Pero no era probable que lo hiciera, incluso si tenía ganas de eso, porque era poco práctico; la dificultad para comunicarse era un límite para cualquier cosa que quisiera hacer, y si se iba de la casa y el trabajo, no tendría de qué vivir.
Así que su opción era seguir lo que estaba establecido para él, y esperar. Su costumbre era levantarse tarde el sábado, como una forma de sacar algún provecho y hacer algo distinto a los otros días; cuando despertaba a las ocho treinta, iba al baño, se enjuagaba la boca y volvía a acostarse, quedando de espalda, tapado por la sábana hasta la cintura, quieto, acompañado por el sonido de su respiración.

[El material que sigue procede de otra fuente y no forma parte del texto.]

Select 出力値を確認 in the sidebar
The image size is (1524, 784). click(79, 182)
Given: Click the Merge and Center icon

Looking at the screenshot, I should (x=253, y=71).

Le gustaba mirar los puntos del techo; en un principio, no había puesto atención en ellos, pero un día se encontró mirando y uniendo un punto con otro, igual que las constelaciones que mostraban en los documentales que veía en la televisión.
Por supuesto que esas no eran estrellas; la pintura del techo estaba desgastada, y en numerosos puntos tenía picaduras que estaban desordenabas como estrellas negras en un cielo distante. No importaba cuánto lo deseara, mientras estuviera atado al suelo, jamás alcanzaría esos diminutos puntos en la eternidad.
Como siempre estaba recostado de espalda, el punto de vista que tenía era siempre el mismo, y cada mañana que volvía a mirar, podía reconocer los puntos que, silenciosamente y con gran atención, había conectado, formando sobre su bóveda celestial privada una colección única y magnífica de criaturas que sólo él podía identificar. En su cielo, los seres eran inmortales, creaciones de su mente todopoderosa que flotaban para él, mirando benevolentes a quien les había dado vida, danzando entre polvo de estrellas sin abandonarlo jamás; nunca nadie sabría lo poderosos que eran, jamás nadie podría entender cuán importante para él era su mirada dorada, ni qué tanto de sus palabras había escuchado, hasta hacerlas suyas en su mente.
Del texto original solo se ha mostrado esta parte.